There are several ways to make macro photos.

These include:

  1. A Dedicated Macro Lens – The easiest but the most expensive
  2. Extension tubes or a bellows which increase the distance between the lens and the sensor
  3. Magnifying lenses (diopters) put in front of an existing lens
  4. Reversing a lens on the camera – This is the technique we’ll be teaching here.

What lenses work?

Almost any lens can work for this technique including those you usually use on your digital camera. Do you want to see? Take the lens off your camera, hold it backward and tight to the camera body, turn on the camera and get close – very close to a subject. Move very slightly toward and away from the subject to focus. The focus ring has little impact.

You can see this technique shown on numerous online videos and while it may give you a macro in a pinch, it’s not very practical. Trying to hold the camera with a loose lens and adjusting focus might be okay if you’re in the field and have nothing better, but it’s hardly optimal.

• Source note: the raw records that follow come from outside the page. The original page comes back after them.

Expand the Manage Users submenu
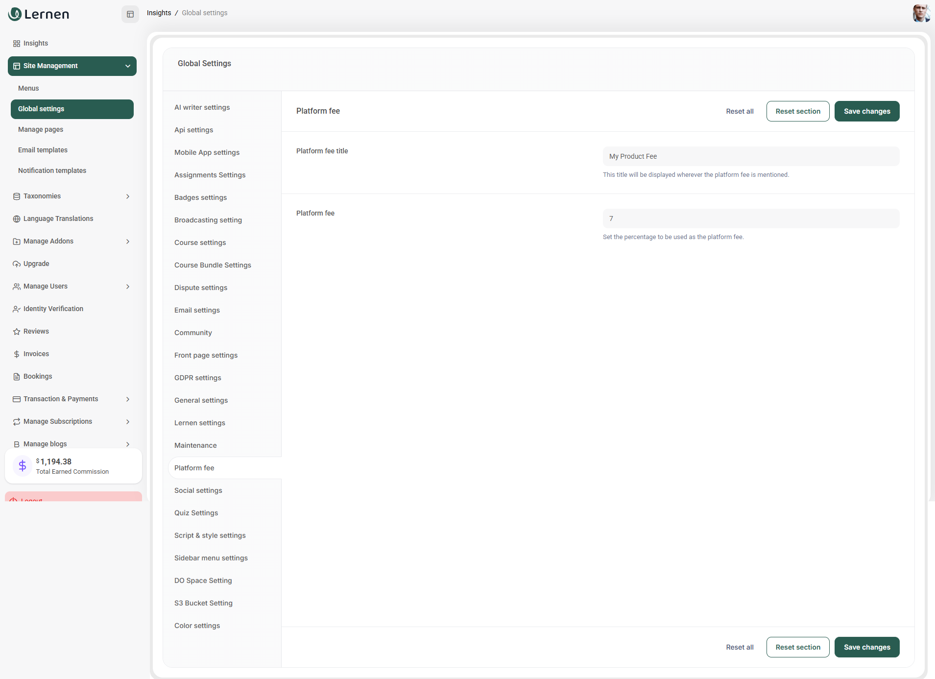 [x=128, y=287]
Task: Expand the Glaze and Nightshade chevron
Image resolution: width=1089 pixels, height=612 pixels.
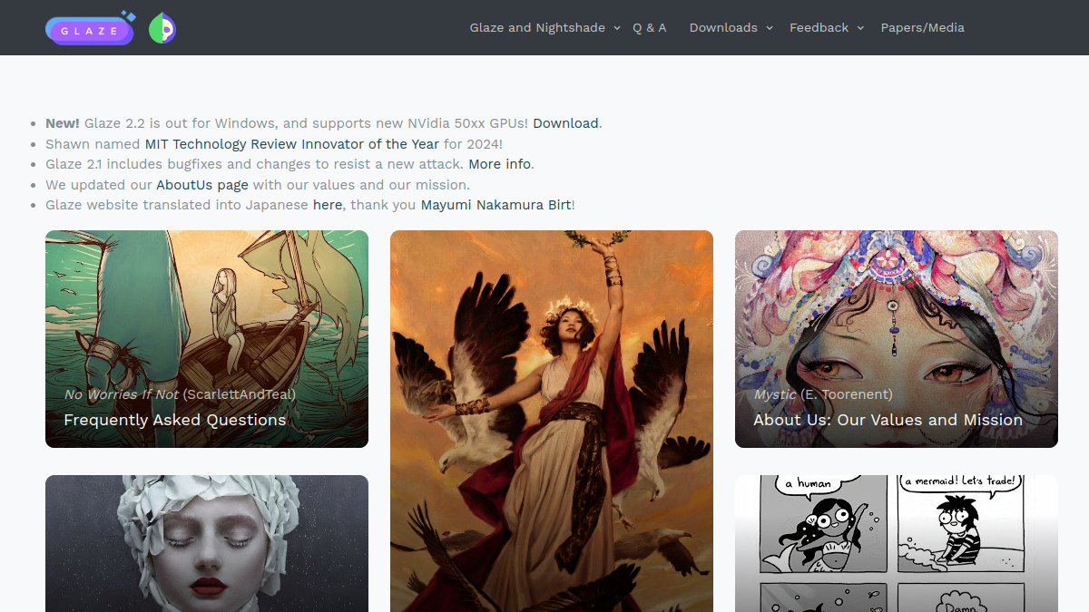Action: coord(617,28)
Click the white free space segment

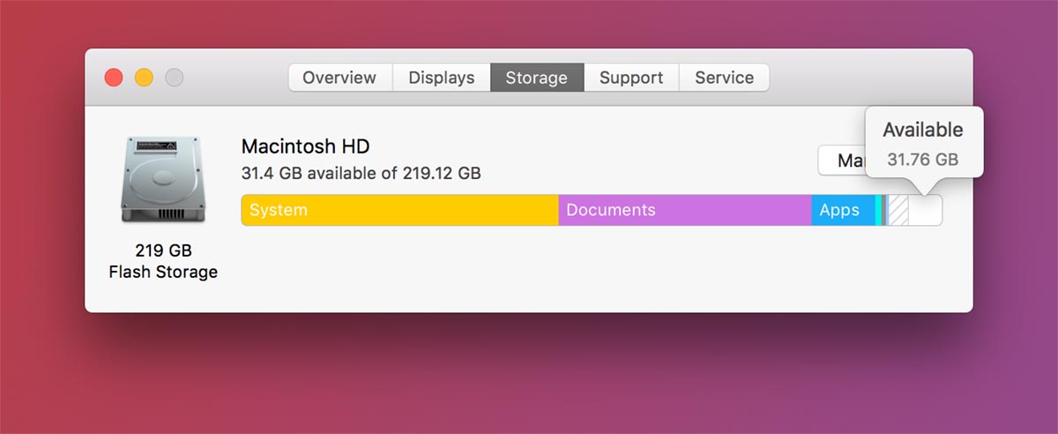(925, 212)
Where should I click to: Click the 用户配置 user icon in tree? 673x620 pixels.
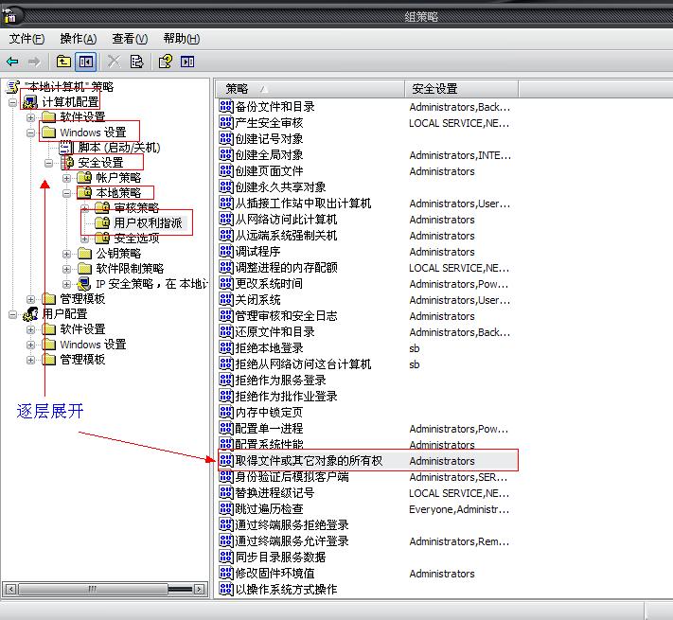click(x=30, y=314)
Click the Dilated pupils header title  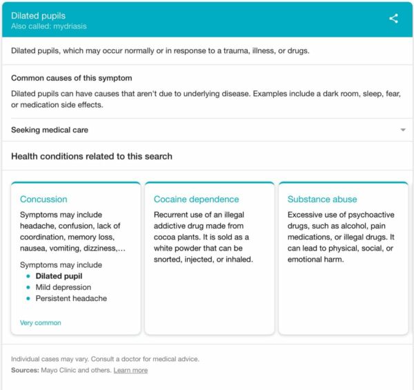pos(39,15)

You’ll also note that once you disconnect the lens from the camera, you no longer have autofocus or aperture control. The camera may show a blank where the f/stop would typically be. I’ve seen the technique where you set the aperture with the lens on the camera, push the depth-of-field preview button and then disconnect the lens, so the aperture stays fixed at that setting. Right… funky at best. Let’s teach you how to do this right.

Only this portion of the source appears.